▶ _Text extract_
Begin

Labour has broken the mould by setting out an emerging policy position that is plainly more positive about the need for new housing. In support of this, Sir Kier Starmer indicated that councils will be required to deliver their share of the longstanding 300,000 home annual target. It is also strongly suggested that a Labour Government will support the development of land currently within the Green Belt to help achieve this. Labour has also committed to reforming the planning system, drawing a link between this and the anaemic performance of the economy. A central part of these proposed reforms appears to be the introduction of strengthened regional partnerships, needed to facilitate planning on a regional level (something which the current Duty-to-Cooperate has often failed to achieve).
Of course, successfully reforming the planning system and introducing other measures to significantly increase housing supply is no easy thing. The positive impact of any reforms on housing affordability will also take years to be felt, as the imbalance between the supply and demand for homes cannot be corrected overnight. It is this very fact that makes it challenging for any government to ‘stay the course’ and implement changes that may be unpopular in the short-term. Planning reform is certainly a perennial and divisive issue in UK politics, and it is often easier to make bold claims in opposition, than it is to bring about meaningful reforms whilst in Government.
Despite this, strategists within Labour see clear political capital in repositioning the party as the ‘party for housing’, appealing to a large and growing part of the electorate that has suffered because of the failure to build sufficient homes. In openly supporting “the builders, not the blockers” and in asserting that it is existing home-owing ‘NIMBYs’ that are part of the problem, Kier Stamer’s Labour Party appears to have calculated that it is possible to secure a governing majority without significant reliance on Home County voters. These voters have been more successfully mobilised in recent years by local Liberal Democrats campaigners, often pursuing ‘anti-Tory’ and ‘anti-housing’ platforms.
Moreover, Labour is also seeking to align with younger voters who often feel that the prospect of equitable renting arrangements and home ownership is something that they can no longer achieve. This taps into a wider perception, that younger people’s economic prospects are worse than those enjoyed their Baby Boomer parents and grandparents, and that access to housing is part of this trend. Electoral battlelines are therefore being drawn-up around intergenerational disparities. The Conservatives are seemingly pitching to the wealthier and established home-owing vote, whilst Labour seeks to entice disenfranchised Gen Z and Millennial voters with the prospect of eventually having a home of their own, and the socio-economic certainties this provides.
A key question is whether there are sufficient votes to be found in a pro-growth / pro-housebuilding agenda, to help Labour to secure an outright win at the general election in 2024. A year is a long time in politics, and it is possible that Labour’s move to capture the ‘pro-housing’ vote will lead to a counter repositioning the Conservative and Liberal Democrat stances. Indeed, there are voices within the Government calling for a more positive approach to planning and housebuilding. We should not forget that as recently as 2020, the Conservatives, through the ‘Planning for the Future’ consultation, set out radical proposals for a streamlined zonal planning system.
What is clear is that Labour’s stance and recent proclamations has raised the profile of longstanding debates around housing and planning. As such, it appears that housing will be a major battleground in the next general election. This is particularly so, as the newly divergent policy position of Labour, when compared to the Conservatives and Liberal Democrats, corresponds to deep intergeneration and geographic divides.

End

In the article on Labour's housing policy, which 2020 consultation did the Conservatives use to propose a streamlined zonal planning system?

▶ _Material_
Begin

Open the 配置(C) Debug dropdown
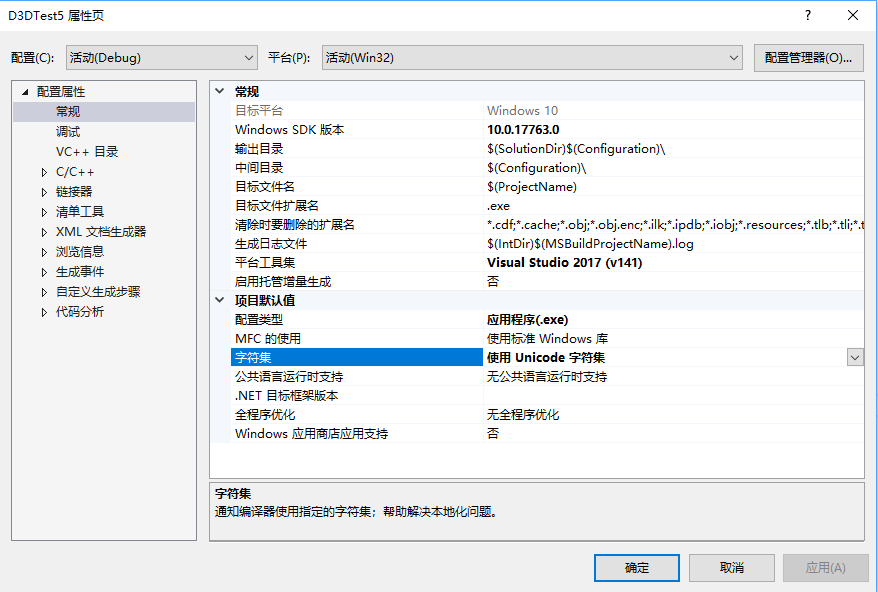878x592 pixels. click(246, 57)
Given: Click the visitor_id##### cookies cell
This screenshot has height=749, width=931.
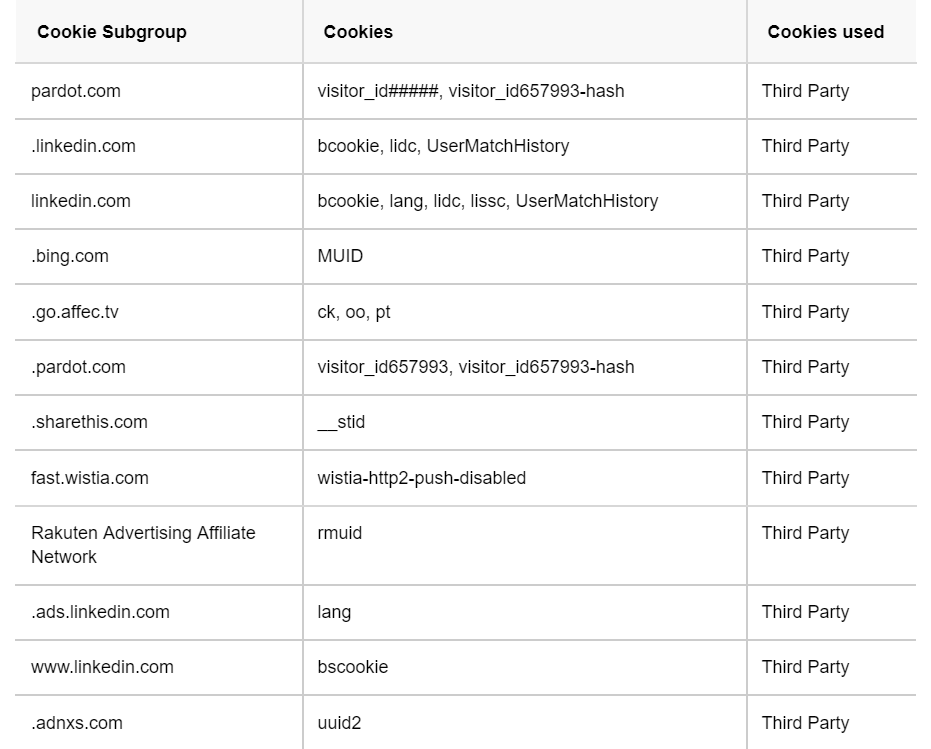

End

▶ _Written response_
The 'Planning for the Future' consultation.